Alors que depuis une semaine (1er août), les musulmans du Rwanda ont commencé la période du jeûne, les restaurants peinent à rester ouverts. A Kigali, la capitale, dans le quartier de Nyamirambo, qui compte l’une des communautés musulmanes parmi les plus importantes du pays, certains restaurants ont déjà dû fermer faute de fréquentation pendant le mois saint.
Haji Issa, une musulmane pratiquante, affirme que les musulmans préfèrent traditionnellement rompre le jeûne dans le foyer familial et favorisent le confort de cet espace privé. Beaucoup de restaurants ont tenté d’opter pour l’ouverture le soir, afin de fournir des repas nocturnes. Mais la suppression du petit-déjeuner et du déjeuner au menu est difficile à compenser.
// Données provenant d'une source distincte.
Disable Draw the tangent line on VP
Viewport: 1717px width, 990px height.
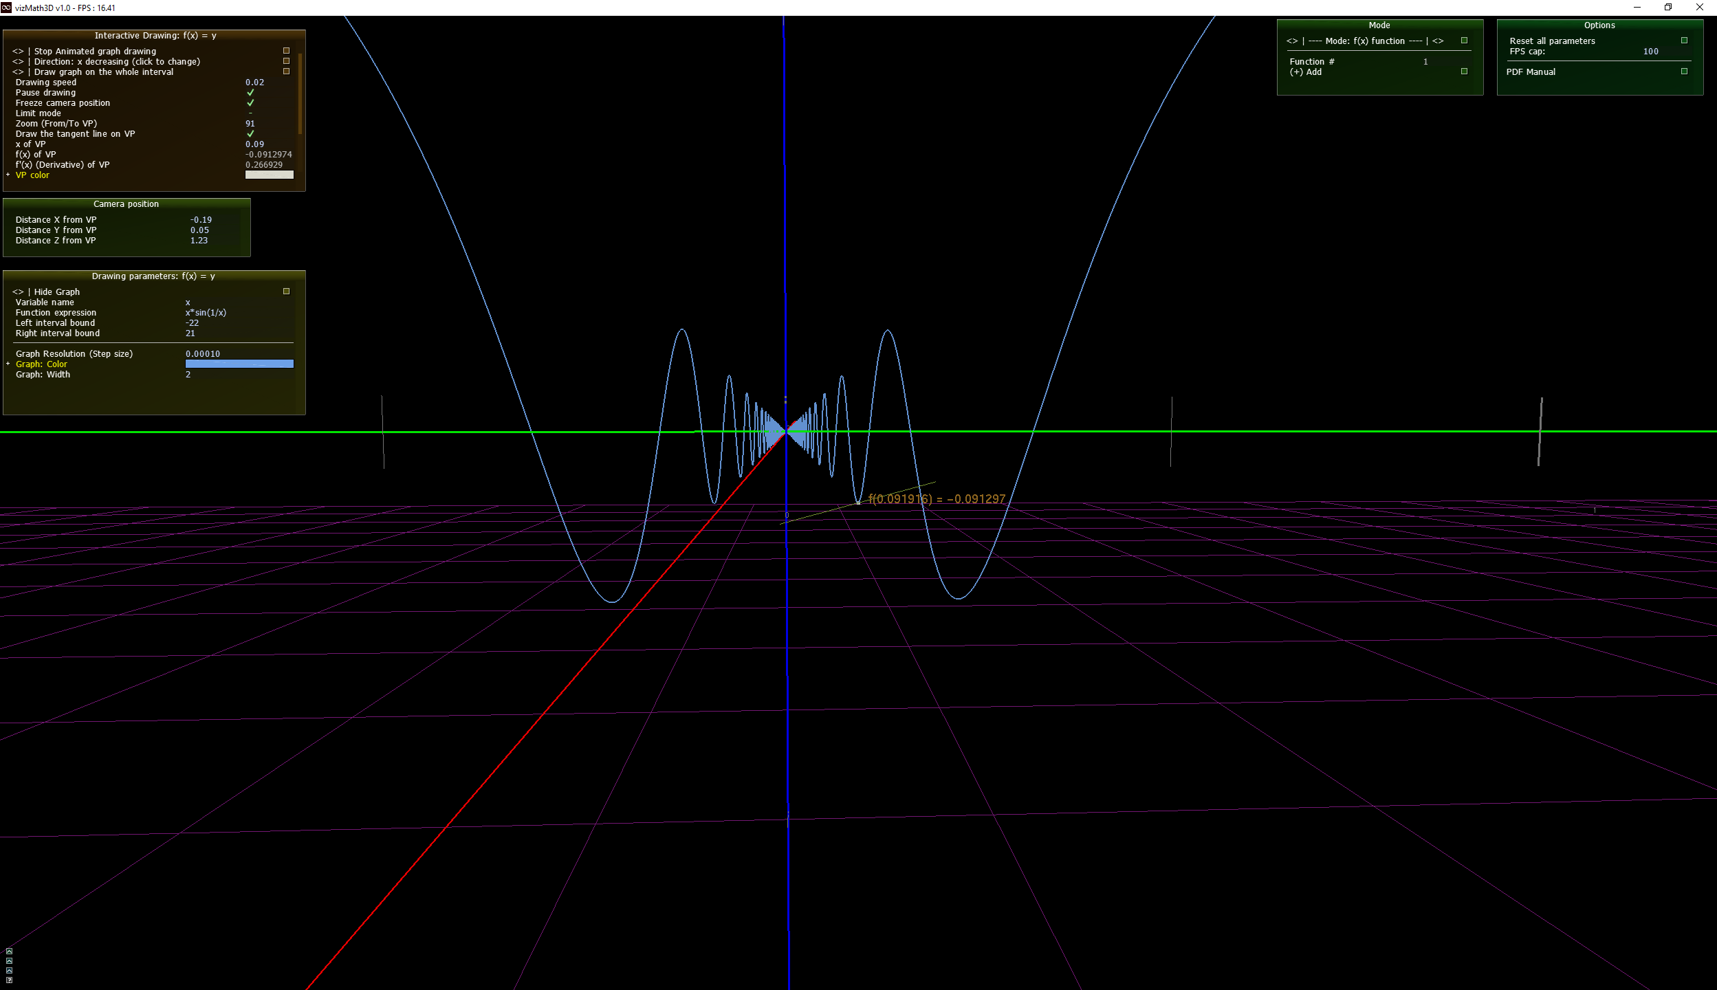pyautogui.click(x=250, y=134)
Les commerces doivent aussi s’adapter au mois saint. Les supermarchés locaux souffrent de pénuries pour certains produits comme le sucre, le riz ou les pommes de terre, car les pratiquants commencent le mois de ramadan en stockant les aliments et la demande dépasse souvent l’offre.
Si le pays semble s’adapter progressivement à la fête religieuse, l’importance de celle-ci est liée à la croissance rapide de la conversion à la religion musulmane au Rwanda depuis le génocide de 1994.
Avant le massacre, la communauté musulmane représentait une minorité marginalisée au Rwanda qui était, par son héritage colonial, un pays de tradition catholique. D’après un rapport datant de 2005 intitulé «From Genocide to Jihad: Islam and Ethnicity in Post-Genocide Rwanda» (PDF) (Du génocide au djihad: l’Islam et l’ethnicité dans le Rwanda post-génocidaire), de nombreux Rwandais se sont convertis à la religion musulmane après les massacres perpétrés entre Hutu et Tutsi.
Selon l'auteure du rapport, la chercheuse Alana Tiemessen, l’islam représente pour les deux ethnies un moyen de réconciliation et d’unification, éloigné du conflit ethnique. La communauté musulmane a aussi joué un rôle non-négligeable durant les massacres, en fournissant une aide matérielle et des abris à des familles en fuite.
Considérés comme des Rwandais à part entière après le conflit, les musulmans ont été intégrés dans une société qui réfutait l’église catholique, perçue comme complice des massacres. En 2005, plus 14% de la population était convertie à l'islam. Aujourd’hui, le nombre de musulmans rwandais s’élève à 1,8 million (contre 500.000 avant le génocide).
Si certains observateurs internationaux se sont inquiétés de voir cette conversion favoriser le développement d’un islam radical dans les pays voisins, il semblerait plutôt, comme le disait une journaliste du Washington Post en 2002, que le djihad symbolise pour les Rwandais une «lutte pour la guérison».